[BioPython] Problem with blast xml

Sebastian Bassi sbassi at gmail.com
Thu Oct 4 06:47:44 UTC 2007

I am having a problem that it is not originated in Biopython, but it
is affecting the Biopython (1.43) xml blast parser.
I have two xml files, one can be parsed and the other can't.
Here are the commands I run to get the xml files:

sbassi at xubuntu:~/blast-2.2.16/bin$  ./blastall -p blastn -d
/media/vic300/BLASTdb/ecoli.nt -i
/media/vic300/INTA/mitofragsB2-TAB.fasta -e 0.0001 -m 7 -o TABB2.xml
sbassi at xubuntu:~/blast-2.2.16/bin$  ./blastall -p blastn -d
/media/vic300/BLASTdb/ecoli.nt -i
/media/vic300/INTA/mitofragsB2-TABv2.fasta -e 0.0001 -m 7 -o

The relevant difference is the input file, the sequences are
different, but the output file should have the same format (shouldn't
When I am parsing the files, I find that this is not true.
This is the file that can be parsed without problem:

>>> bout=open('bioinfo/INTA/TABB2.xml')
>>> b_records=NCBIXML.parse(bout)
>>> x=b_records.next()
>>> y=b_records.next()
>>> x.query
u'fragment 31'
>>> y.query
u'fragment 67'
>>> x.alignments
[<Bio.Blast.Record.Alignment instance at 0xb659850c>]
>>> y.alignments
[<Bio.Blast.Record.Alignment instance at 0xb65a3c6c>,
<Bio.Blast.Record.Alignment instance at 0xb65a3cec>,
<Bio.Blast.Record.Alignment instance at 0xb65a3d8c>,
<Bio.Blast.Record.Alignment instance at 0xb65a3e8c>,
<Bio.Blast.Record.Alignment instance at 0xb65a3f8c>,
<Bio.Blast.Record.Alignment instance at 0xb65a3e4c>,
<Bio.Blast.Record.Alignment instance at 0xb65aa1ac>]

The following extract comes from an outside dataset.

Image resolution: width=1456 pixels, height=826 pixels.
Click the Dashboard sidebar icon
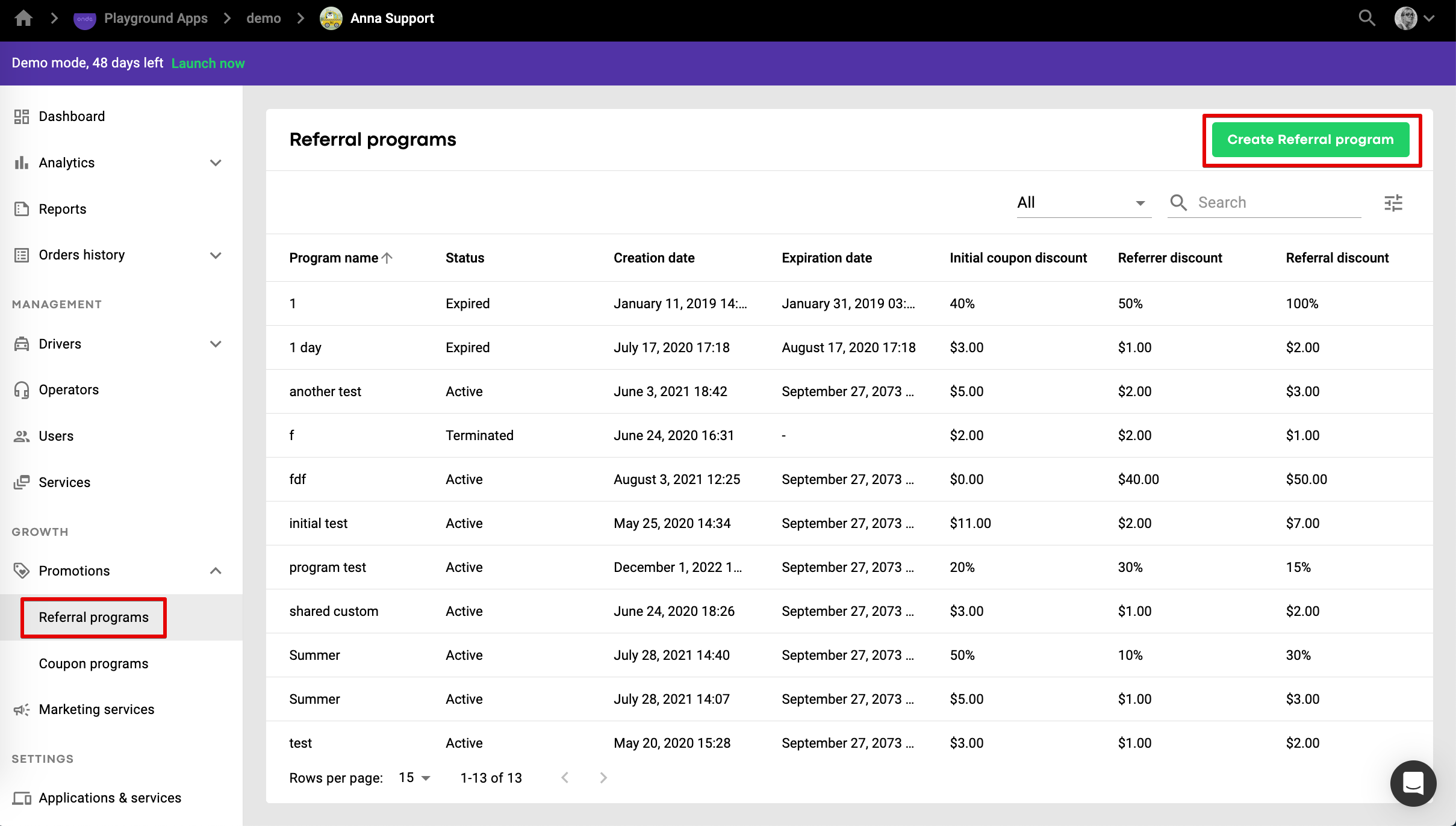point(22,116)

Let's see what seems to be a malformed? xml file:

>>> bout=open('bioinfo/INTA/TABB2v2.xml')
>>> b_records=NCBIXML.parse(bout)
>>> x=b_records.next()
>>> y=b_records.next()
>>> x.query
u'fragment 1'
>>> y.query
u'fragment 57'
>>> x.alignments
>>> y.alignments
[<Bio.Blast.Record.Alignment instance at 0xb65a374c>]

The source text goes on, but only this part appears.